Профессор Серебряков (Юрий Васильев) — домашний деспот и демагог вроде Фомы Опискина. У него есть две песенки: «Дело надо делать, господа» и «Я человек непрактический и ничего не понимаю». В общем, нудный, но дотошный. И совершенно омерзительный.
Доктор Астров тут на втором плане. У Сергея Шнырева это хмурый фанатик, мрачный психопат и алкоголик. Врач, которому нет дела до больных — леса дороже людей. (У помещика Хрущова из «Лешего» было хотя бы оправдание: он не врач по призванию, просто кончил по медицинскому факультету и практикует поневоле). В общем, этакая Грета Тунберг в штанах.
Поручик Федор Орловский (Игорь Лагутин) — просто поручик Ржевский, добродушный пошляк, потасканный секс-символ. Его папенька Иван Иваныч (Сергей Серов) — скорее гоголевский герой, приятный до приторности.
Но одномерные герои — не значит неинтересные. Взять хоть старую маменьку, Марью Васильевну Войницкую (Нина Корниенко). У нее полторы реплики. Но за ними образ неистовой либералки — в молодости подобные убеждения простительны, в старости неприличны. С либерализмом в ней уживается любоначалие: перед профессором Серебряковым она благоговеет до остолбенения.
Хороша и Елена Андреевна (Александра Мареева). Есть такое понятие: рамсы попутать. Елена Андреевна путает космические стихии. Ее свита видит в ней русалку — тем более что она влюблена в Лешего. Сама она мечтает упорхнуть вольною птицей — как Нина Заречная. Между тем атмосфера собачьей свадьбы заставляет разглядеть в ней, как бы помягче, самку собаки — адское животное.
А в общем все герои спектакля — более или менее ничтожества.
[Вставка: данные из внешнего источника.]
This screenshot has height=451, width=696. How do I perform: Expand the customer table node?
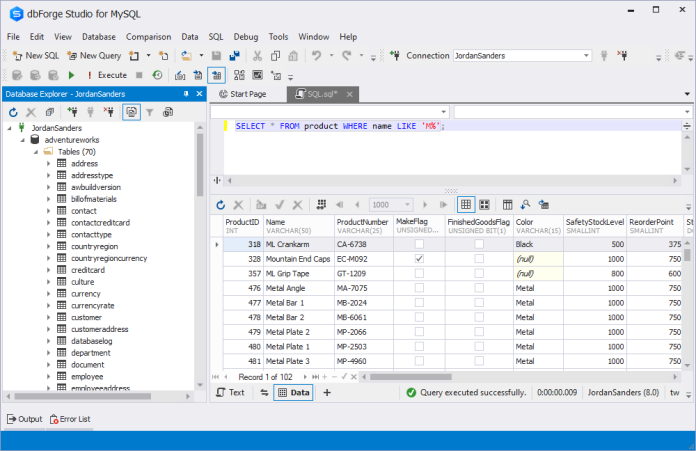click(48, 316)
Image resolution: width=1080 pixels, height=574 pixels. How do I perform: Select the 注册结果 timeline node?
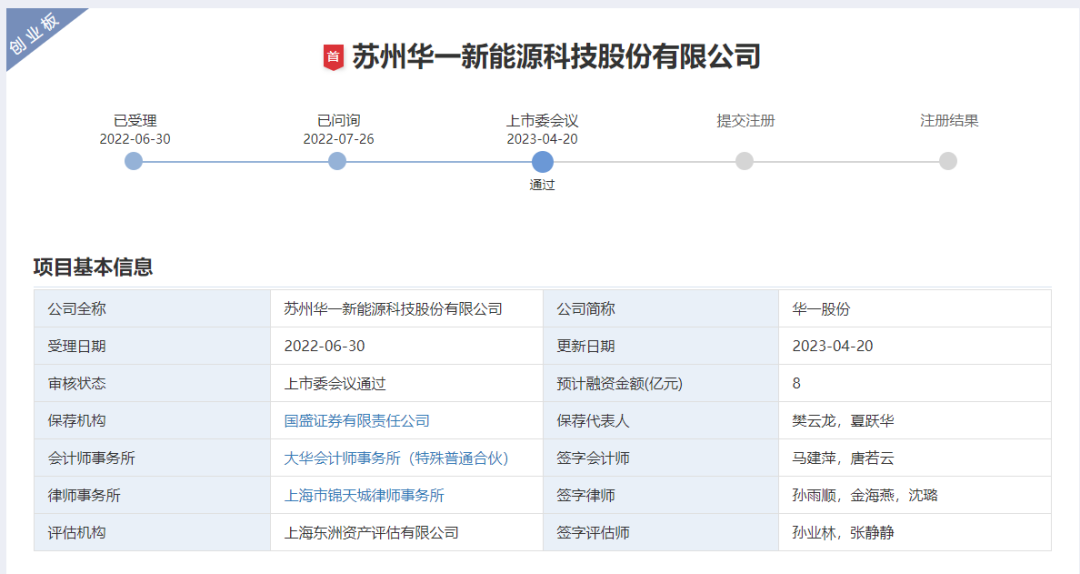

И всех более или менее жалко. Паноптикум, коллекция лжецов и кривляк, собранье насекомых с табличками.
У Антон Палыча эти саркастические ноты тоже есть, но он позволял им звучать разве что в письмах. Спасибо постановщикам, что заставили нас разглядеть и эту изнанку его героев. Получилось и смешно, и питательно. Хотя сугубым поклонникам Чехова, надо полагать, это блюдо придется не по вкусу.